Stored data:
··········
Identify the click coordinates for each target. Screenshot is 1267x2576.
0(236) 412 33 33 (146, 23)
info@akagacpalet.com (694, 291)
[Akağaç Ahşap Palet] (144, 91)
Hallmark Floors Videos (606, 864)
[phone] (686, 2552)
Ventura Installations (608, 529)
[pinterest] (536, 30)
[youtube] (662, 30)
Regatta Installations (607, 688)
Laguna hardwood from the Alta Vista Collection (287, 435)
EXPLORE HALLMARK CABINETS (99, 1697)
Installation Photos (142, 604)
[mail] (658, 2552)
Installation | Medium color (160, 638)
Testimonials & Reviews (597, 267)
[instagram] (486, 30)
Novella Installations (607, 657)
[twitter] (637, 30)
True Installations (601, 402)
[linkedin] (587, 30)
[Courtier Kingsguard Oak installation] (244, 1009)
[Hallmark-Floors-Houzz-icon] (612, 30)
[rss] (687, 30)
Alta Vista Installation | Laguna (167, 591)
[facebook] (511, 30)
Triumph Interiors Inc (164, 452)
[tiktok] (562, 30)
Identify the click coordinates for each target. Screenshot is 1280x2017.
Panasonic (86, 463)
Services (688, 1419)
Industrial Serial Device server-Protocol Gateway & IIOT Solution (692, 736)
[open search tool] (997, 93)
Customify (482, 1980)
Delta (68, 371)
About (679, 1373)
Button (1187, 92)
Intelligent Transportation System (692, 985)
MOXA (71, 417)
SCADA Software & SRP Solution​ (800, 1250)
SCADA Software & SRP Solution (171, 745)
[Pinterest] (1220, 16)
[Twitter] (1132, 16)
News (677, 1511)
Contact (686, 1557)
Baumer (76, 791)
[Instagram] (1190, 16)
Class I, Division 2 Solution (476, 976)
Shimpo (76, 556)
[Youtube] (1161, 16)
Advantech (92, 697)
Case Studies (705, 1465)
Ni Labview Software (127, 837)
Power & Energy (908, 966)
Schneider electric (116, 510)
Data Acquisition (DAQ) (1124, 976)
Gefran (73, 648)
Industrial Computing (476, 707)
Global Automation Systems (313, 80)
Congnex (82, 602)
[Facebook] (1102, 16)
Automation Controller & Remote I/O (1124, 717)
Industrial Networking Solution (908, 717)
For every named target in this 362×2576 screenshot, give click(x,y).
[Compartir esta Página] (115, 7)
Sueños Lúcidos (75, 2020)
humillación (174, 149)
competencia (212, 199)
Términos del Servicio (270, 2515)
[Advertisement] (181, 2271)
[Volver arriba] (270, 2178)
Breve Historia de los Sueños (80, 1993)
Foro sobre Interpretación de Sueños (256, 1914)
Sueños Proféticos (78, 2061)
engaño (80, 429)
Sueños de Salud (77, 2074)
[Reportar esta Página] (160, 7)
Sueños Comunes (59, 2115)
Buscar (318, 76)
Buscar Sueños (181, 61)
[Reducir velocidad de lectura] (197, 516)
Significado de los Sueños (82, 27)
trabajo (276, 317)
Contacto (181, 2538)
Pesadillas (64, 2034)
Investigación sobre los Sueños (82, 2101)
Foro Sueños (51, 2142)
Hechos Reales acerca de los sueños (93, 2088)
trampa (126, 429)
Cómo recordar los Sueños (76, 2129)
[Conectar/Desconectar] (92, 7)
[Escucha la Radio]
··········
YOUR OBJECTIVE: Please restate the records word for word. Go from the first line to the line with "[mail] (658, 2552)" and include both.

FINISHED EXERCISE:
Identify the click coordinates for each target. Screenshot is 1267x2576.
0(236) 412 33 33 (146, 23)
info@akagacpalet.com (694, 291)
[Akağaç Ahşap Palet] (144, 91)
Hallmark Floors Videos (606, 864)
[phone] (686, 2552)
Ventura Installations (608, 529)
[pinterest] (536, 30)
[youtube] (662, 30)
Regatta Installations (607, 688)
Laguna hardwood from the Alta Vista Collection (287, 435)
EXPLORE HALLMARK CABINETS (99, 1697)
Installation Photos (142, 604)
[mail] (658, 2552)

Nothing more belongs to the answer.